This repository contains the code for the 48th place solution in the RecSys Challenge 2022.
Dressipi 1M Fashion Sessions Dataset
- Retrieval Strategies.
- Feature Engineering.
- Ranking Model - Gradient Boosting Tree.
In this stage, we focus on retrieving as many candidate items as possible to cover more positive samples, as the hit number of candidate items sets the upper bound of the accuracy limitation.
Also, we will retrieve items from a recommended item set defined by RecSys Challenge, which consists of 4990 items.
- Popularity:
- Top K frequently clicked items in the last month.
- Top K frequently purchased items in the last month.
- Item2Item Similarity:
- Top K similar items for each item in the current session.
- Session2Item Similarity:
- Top K similar items based on session embeddings.

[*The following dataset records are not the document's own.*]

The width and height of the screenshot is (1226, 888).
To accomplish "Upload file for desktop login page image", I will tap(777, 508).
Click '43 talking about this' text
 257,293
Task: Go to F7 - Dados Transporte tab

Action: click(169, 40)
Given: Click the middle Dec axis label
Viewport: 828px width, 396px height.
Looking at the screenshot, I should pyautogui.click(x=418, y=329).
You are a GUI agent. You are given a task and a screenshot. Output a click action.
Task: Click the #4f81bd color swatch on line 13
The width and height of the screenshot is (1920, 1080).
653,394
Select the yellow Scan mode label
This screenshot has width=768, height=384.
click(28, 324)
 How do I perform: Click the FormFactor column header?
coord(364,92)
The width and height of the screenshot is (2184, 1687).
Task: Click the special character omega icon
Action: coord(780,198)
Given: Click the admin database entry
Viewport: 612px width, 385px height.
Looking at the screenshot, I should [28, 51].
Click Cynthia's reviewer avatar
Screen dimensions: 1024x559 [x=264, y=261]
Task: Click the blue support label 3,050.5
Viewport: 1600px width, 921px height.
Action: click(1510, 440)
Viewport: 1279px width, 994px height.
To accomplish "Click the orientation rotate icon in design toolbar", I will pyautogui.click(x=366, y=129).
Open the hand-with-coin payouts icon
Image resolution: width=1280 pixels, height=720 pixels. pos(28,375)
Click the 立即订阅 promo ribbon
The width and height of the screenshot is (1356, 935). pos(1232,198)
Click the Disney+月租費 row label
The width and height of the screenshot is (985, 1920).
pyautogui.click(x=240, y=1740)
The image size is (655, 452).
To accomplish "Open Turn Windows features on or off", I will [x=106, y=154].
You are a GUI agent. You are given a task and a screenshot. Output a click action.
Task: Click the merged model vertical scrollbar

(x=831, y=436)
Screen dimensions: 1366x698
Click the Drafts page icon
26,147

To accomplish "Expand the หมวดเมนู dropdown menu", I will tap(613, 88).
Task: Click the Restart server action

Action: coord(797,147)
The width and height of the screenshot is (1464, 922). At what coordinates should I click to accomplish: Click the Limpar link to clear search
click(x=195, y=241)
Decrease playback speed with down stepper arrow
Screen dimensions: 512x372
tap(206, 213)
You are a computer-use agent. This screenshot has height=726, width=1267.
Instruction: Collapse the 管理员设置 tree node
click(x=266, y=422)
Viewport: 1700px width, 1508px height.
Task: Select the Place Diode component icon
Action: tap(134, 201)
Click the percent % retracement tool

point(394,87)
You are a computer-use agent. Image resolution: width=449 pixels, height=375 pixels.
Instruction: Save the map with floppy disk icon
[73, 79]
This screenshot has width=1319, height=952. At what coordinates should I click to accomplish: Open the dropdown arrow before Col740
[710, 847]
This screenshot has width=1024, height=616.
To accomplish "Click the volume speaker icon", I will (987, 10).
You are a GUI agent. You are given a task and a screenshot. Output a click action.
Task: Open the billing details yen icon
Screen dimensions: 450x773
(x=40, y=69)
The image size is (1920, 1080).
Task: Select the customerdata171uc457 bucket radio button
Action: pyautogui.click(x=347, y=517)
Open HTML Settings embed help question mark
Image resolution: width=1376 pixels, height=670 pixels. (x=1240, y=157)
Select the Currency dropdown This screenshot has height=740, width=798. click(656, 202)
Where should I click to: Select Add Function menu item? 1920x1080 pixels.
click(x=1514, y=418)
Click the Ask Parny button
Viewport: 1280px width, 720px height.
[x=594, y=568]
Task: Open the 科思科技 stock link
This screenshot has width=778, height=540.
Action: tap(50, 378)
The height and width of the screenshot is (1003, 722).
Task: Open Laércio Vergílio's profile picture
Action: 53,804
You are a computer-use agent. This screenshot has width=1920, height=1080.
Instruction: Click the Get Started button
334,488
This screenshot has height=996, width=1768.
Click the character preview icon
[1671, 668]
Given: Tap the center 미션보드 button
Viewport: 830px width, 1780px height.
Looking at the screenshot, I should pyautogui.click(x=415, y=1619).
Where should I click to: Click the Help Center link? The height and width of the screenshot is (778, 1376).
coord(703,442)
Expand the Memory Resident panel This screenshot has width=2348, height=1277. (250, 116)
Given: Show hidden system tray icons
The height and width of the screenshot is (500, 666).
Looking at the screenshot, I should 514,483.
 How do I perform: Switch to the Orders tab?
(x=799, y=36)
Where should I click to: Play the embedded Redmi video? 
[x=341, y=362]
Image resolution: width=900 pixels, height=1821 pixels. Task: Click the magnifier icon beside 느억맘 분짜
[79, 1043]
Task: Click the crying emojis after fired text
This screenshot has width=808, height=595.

- Session embedding is the average of item embeddings.
- Similarity - item2item
- Last N-th item vs. candidate item
- Similarity - session2item
- Average item embedding of last N items in each session vs. candidate item
- Clicked / Purchased Count
- Clicked count of candidate item
- Purchased count of candidate item
- Same Category / Attribute Count
- Last N-th item vs. candidate item
- Session vs. candidate item
- Category & Attribute
- Candidate item
Fashion is a fast-changing field, where seasons and current fashion trends significantly influence user interests. Therefore, focusing on recent transactions provides more valuable insights into user behavior than long-term historical data. In this competition, we used transaction data from the last three months for training and validation, as shown in Fig. 1. We implemented the LightGBM Ranker as our primary model due to its proven stability and strong performance in similar competitions.